DATA EXTRACTS below:

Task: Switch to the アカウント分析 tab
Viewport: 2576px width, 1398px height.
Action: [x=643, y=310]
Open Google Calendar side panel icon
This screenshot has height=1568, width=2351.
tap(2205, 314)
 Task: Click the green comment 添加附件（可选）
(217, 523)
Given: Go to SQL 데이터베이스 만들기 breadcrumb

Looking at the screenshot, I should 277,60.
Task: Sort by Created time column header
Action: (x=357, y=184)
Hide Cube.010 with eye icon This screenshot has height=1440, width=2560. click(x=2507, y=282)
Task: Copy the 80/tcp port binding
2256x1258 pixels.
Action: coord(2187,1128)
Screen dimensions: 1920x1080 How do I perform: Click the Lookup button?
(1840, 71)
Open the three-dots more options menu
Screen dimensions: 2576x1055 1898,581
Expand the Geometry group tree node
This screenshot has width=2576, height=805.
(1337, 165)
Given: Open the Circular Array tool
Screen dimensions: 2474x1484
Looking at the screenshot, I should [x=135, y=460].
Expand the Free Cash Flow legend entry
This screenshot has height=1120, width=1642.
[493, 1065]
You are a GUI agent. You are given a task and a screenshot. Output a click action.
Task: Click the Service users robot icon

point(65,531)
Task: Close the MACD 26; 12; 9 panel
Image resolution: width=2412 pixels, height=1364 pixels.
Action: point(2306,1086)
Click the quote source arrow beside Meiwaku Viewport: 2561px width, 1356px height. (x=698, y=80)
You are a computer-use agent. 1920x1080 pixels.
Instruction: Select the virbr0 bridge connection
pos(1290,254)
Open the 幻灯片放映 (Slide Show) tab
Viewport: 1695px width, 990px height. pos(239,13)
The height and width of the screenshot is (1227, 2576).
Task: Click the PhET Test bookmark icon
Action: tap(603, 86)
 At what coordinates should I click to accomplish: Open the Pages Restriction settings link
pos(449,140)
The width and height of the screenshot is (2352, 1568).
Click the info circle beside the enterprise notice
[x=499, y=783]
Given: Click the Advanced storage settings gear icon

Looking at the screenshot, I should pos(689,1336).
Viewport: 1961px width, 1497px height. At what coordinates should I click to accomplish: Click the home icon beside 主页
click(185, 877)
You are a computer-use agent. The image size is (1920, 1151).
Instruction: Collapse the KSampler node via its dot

End of DATA EXTRACTS.

- REQUIREMENT
Word for word, restate the lines above from the line containing "2256x1258 pixels." through the line containing "Task: Close the MACD 26; 12; 9 panel", with both included and nothing else.

- ANSWER
2256x1258 pixels.
Action: coord(2187,1128)
Screen dimensions: 1920x1080 How do I perform: Click the Lookup button?
(1840, 71)
Open the three-dots more options menu
Screen dimensions: 2576x1055 1898,581
Expand the Geometry group tree node
This screenshot has width=2576, height=805.
(1337, 165)
Given: Open the Circular Array tool
Screen dimensions: 2474x1484
Looking at the screenshot, I should [x=135, y=460].
Expand the Free Cash Flow legend entry
This screenshot has height=1120, width=1642.
[493, 1065]
You are a GUI agent. You are given a task and a screenshot. Output a click action.
Task: Click the Service users robot icon

point(65,531)
Task: Close the MACD 26; 12; 9 panel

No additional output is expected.